### What to do
Your answer must be an exact transcription of every entry.
[Input data Boundary: Start]
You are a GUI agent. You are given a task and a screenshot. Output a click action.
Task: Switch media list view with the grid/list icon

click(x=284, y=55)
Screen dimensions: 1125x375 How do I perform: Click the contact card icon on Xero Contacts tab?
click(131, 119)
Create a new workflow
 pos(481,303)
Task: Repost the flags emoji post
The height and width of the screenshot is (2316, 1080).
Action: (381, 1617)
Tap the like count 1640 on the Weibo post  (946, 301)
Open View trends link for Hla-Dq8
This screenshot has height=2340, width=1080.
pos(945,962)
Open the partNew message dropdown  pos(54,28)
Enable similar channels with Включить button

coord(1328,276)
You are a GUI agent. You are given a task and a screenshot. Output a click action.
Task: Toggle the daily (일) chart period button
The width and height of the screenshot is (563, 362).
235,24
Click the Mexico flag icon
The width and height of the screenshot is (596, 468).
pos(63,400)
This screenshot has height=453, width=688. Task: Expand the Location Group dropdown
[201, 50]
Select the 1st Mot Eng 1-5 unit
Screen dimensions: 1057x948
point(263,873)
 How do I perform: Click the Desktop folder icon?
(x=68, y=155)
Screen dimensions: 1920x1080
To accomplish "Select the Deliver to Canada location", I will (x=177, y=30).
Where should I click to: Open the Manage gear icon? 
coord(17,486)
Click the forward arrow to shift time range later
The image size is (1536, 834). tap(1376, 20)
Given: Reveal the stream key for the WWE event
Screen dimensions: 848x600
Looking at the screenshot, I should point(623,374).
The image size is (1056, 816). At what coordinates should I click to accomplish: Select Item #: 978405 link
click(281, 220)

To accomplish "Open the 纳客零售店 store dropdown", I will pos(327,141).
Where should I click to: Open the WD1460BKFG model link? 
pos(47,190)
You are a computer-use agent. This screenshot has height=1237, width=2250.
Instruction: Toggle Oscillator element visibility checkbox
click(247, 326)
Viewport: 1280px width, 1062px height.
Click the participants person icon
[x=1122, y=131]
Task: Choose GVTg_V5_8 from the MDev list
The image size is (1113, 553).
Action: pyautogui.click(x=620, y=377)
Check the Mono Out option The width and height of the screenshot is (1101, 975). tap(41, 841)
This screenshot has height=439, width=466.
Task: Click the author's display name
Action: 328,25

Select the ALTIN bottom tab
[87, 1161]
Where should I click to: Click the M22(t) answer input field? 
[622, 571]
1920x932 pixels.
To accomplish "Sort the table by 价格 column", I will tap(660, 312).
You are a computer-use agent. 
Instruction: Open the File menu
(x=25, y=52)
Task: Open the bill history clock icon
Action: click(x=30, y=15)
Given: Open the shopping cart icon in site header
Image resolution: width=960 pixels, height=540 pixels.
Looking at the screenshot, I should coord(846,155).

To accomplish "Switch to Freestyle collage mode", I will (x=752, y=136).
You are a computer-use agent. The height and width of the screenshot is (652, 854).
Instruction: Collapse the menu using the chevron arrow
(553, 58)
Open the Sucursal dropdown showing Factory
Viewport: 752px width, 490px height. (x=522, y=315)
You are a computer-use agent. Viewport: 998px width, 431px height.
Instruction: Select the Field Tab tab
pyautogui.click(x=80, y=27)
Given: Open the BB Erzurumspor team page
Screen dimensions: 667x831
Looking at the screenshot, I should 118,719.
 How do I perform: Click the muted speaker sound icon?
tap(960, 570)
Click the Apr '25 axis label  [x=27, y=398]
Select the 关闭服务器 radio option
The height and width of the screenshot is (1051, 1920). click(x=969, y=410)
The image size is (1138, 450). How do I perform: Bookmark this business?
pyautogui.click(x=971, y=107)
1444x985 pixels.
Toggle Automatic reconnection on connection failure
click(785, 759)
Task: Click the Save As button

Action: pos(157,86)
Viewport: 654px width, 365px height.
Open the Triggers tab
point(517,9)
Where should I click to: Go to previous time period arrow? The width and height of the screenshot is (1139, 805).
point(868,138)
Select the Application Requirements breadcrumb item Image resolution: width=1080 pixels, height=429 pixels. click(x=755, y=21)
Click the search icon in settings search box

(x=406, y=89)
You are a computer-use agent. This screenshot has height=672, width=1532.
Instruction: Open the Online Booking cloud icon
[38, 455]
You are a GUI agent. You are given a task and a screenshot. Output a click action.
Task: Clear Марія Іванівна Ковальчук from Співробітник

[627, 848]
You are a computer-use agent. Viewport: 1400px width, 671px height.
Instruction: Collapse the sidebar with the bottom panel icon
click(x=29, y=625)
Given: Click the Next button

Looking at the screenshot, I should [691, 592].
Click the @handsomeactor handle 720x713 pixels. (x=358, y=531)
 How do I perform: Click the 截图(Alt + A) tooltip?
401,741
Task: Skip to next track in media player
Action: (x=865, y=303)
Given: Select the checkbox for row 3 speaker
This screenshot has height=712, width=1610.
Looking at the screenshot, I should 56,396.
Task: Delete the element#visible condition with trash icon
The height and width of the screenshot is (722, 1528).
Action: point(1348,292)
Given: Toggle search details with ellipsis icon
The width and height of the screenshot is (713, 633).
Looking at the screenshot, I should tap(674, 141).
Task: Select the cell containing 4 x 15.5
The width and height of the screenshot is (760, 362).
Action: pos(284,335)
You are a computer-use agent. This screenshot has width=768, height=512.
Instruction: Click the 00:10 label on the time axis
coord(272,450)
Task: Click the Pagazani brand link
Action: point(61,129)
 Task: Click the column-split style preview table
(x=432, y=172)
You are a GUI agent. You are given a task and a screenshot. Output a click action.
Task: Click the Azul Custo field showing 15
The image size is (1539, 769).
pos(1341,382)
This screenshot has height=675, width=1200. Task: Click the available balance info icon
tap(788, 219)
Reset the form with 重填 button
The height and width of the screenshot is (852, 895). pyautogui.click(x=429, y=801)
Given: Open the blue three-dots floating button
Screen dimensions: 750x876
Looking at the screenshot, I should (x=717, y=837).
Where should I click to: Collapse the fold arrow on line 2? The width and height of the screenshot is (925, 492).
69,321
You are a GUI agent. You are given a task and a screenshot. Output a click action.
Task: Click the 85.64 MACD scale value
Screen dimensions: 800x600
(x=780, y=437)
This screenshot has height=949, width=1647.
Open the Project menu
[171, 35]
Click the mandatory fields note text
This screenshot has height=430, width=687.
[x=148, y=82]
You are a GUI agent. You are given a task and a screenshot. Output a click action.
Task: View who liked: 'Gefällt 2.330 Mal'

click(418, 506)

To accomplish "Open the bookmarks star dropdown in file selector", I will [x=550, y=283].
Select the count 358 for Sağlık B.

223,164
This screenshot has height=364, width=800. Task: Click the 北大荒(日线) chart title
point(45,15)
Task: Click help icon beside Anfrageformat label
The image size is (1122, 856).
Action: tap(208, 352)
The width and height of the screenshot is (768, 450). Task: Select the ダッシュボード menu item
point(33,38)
[Input data Boundary: End]
### Response area
You are a GUI agent. You are given a task and a screenshot. Output a click action.
Task: Switch media list view with the grid/list icon

click(x=284, y=55)
Screen dimensions: 1125x375 How do I perform: Click the contact card icon on Xero Contacts tab?
click(131, 119)
Create a new workflow
 pos(481,303)
Task: Repost the flags emoji post
The height and width of the screenshot is (2316, 1080).
Action: (381, 1617)
Tap the like count 1640 on the Weibo post  (946, 301)
Open View trends link for Hla-Dq8
This screenshot has height=2340, width=1080.
pos(945,962)
Open the partNew message dropdown  pos(54,28)
Enable similar channels with Включить button

coord(1328,276)
You are a GUI agent. You are given a task and a screenshot. Output a click action.
Task: Toggle the daily (일) chart period button
The width and height of the screenshot is (563, 362).
235,24
Click the Mexico flag icon
The width and height of the screenshot is (596, 468).
pos(63,400)
This screenshot has height=453, width=688. Task: Expand the Location Group dropdown
[201, 50]
Select the 1st Mot Eng 1-5 unit
Screen dimensions: 1057x948
point(263,873)
 How do I perform: Click the Desktop folder icon?
(x=68, y=155)
Screen dimensions: 1920x1080
To accomplish "Select the Deliver to Canada location", I will (x=177, y=30).
Where should I click to: Open the Manage gear icon? 
coord(17,486)
Click the forward arrow to shift time range later
The image size is (1536, 834). tap(1376, 20)
Given: Reveal the stream key for the WWE event
Screen dimensions: 848x600
Looking at the screenshot, I should point(623,374).
The image size is (1056, 816). At what coordinates should I click to accomplish: Select Item #: 978405 link
click(281, 220)

To accomplish "Open the 纳客零售店 store dropdown", I will pos(327,141).
Where should I click to: Open the WD1460BKFG model link? 
pos(47,190)
You are a computer-use agent. This screenshot has height=1237, width=2250.
Instruction: Toggle Oscillator element visibility checkbox
click(247, 326)
Viewport: 1280px width, 1062px height.
Click the participants person icon
[x=1122, y=131]
Task: Choose GVTg_V5_8 from the MDev list
The image size is (1113, 553).
Action: pyautogui.click(x=620, y=377)
Check the Mono Out option The width and height of the screenshot is (1101, 975). tap(41, 841)
This screenshot has height=439, width=466.
Task: Click the author's display name
Action: 328,25

Select the ALTIN bottom tab
[87, 1161]
Where should I click to: Click the M22(t) answer input field? 
[622, 571]
1920x932 pixels.
To accomplish "Sort the table by 价格 column", I will tap(660, 312).
You are a computer-use agent. 
Instruction: Open the File menu
(x=25, y=52)
Task: Open the bill history clock icon
Action: click(x=30, y=15)
Given: Open the shopping cart icon in site header
Image resolution: width=960 pixels, height=540 pixels.
Looking at the screenshot, I should coord(846,155).

To accomplish "Switch to Freestyle collage mode", I will (x=752, y=136).
You are a computer-use agent. The height and width of the screenshot is (652, 854).
Instruction: Collapse the menu using the chevron arrow
(553, 58)
Open the Sucursal dropdown showing Factory
Viewport: 752px width, 490px height. (x=522, y=315)
You are a computer-use agent. Viewport: 998px width, 431px height.
Instruction: Select the Field Tab tab
pyautogui.click(x=80, y=27)
Given: Open the BB Erzurumspor team page
Screen dimensions: 667x831
Looking at the screenshot, I should 118,719.
 How do I perform: Click the muted speaker sound icon?
tap(960, 570)
Click the Apr '25 axis label  [x=27, y=398]
Select the 关闭服务器 radio option
The height and width of the screenshot is (1051, 1920). click(x=969, y=410)
The image size is (1138, 450). How do I perform: Bookmark this business?
pyautogui.click(x=971, y=107)
1444x985 pixels.
Toggle Automatic reconnection on connection failure
click(785, 759)
Task: Click the Save As button

Action: pos(157,86)
Viewport: 654px width, 365px height.
Open the Triggers tab
point(517,9)
Where should I click to: Go to previous time period arrow? The width and height of the screenshot is (1139, 805).
point(868,138)
Select the Application Requirements breadcrumb item Image resolution: width=1080 pixels, height=429 pixels. click(x=755, y=21)
Click the search icon in settings search box

(x=406, y=89)
You are a computer-use agent. This screenshot has height=672, width=1532.
Instruction: Open the Online Booking cloud icon
[38, 455]
You are a GUI agent. You are given a task and a screenshot. Output a click action.
Task: Clear Марія Іванівна Ковальчук from Співробітник

[627, 848]
You are a computer-use agent. Viewport: 1400px width, 671px height.
Instruction: Collapse the sidebar with the bottom panel icon
click(x=29, y=625)
Given: Click the Next button

Looking at the screenshot, I should [691, 592].
Click the @handsomeactor handle 720x713 pixels. (x=358, y=531)
 How do I perform: Click the 截图(Alt + A) tooltip?
401,741
Task: Skip to next track in media player
Action: (x=865, y=303)
Given: Select the checkbox for row 3 speaker
This screenshot has height=712, width=1610.
Looking at the screenshot, I should 56,396.
Task: Delete the element#visible condition with trash icon
The height and width of the screenshot is (722, 1528).
Action: point(1348,292)
Given: Toggle search details with ellipsis icon
The width and height of the screenshot is (713, 633).
Looking at the screenshot, I should tap(674, 141).
Task: Select the cell containing 4 x 15.5
The width and height of the screenshot is (760, 362).
Action: pos(284,335)
You are a computer-use agent. This screenshot has width=768, height=512.
Instruction: Click the 00:10 label on the time axis
coord(272,450)
Task: Click the Pagazani brand link
Action: point(61,129)
 Task: Click the column-split style preview table
(x=432, y=172)
You are a GUI agent. You are given a task and a screenshot. Output a click action.
Task: Click the Azul Custo field showing 15
The image size is (1539, 769).
pos(1341,382)
This screenshot has height=675, width=1200. Task: Click the available balance info icon
tap(788, 219)
Reset the form with 重填 button
The height and width of the screenshot is (852, 895). pyautogui.click(x=429, y=801)
Given: Open the blue three-dots floating button
Screen dimensions: 750x876
Looking at the screenshot, I should (x=717, y=837).
Where should I click to: Collapse the fold arrow on line 2? The width and height of the screenshot is (925, 492).
69,321
You are a GUI agent. You are given a task and a screenshot. Output a click action.
Task: Click the 85.64 MACD scale value
Screen dimensions: 800x600
(x=780, y=437)
This screenshot has height=949, width=1647.
Open the Project menu
[171, 35]
Click the mandatory fields note text
This screenshot has height=430, width=687.
[x=148, y=82]
You are a GUI agent. You are given a task and a screenshot. Output a click action.
Task: View who liked: 'Gefällt 2.330 Mal'

click(418, 506)

To accomplish "Open the bookmarks star dropdown in file selector", I will [x=550, y=283].
Select the count 358 for Sağlık B.

223,164
This screenshot has height=364, width=800. Task: Click the 北大荒(日线) chart title
point(45,15)
Task: Click help icon beside Anfrageformat label
The image size is (1122, 856).
Action: tap(208, 352)
The width and height of the screenshot is (768, 450). Task: Select the ダッシュボード menu item
point(33,38)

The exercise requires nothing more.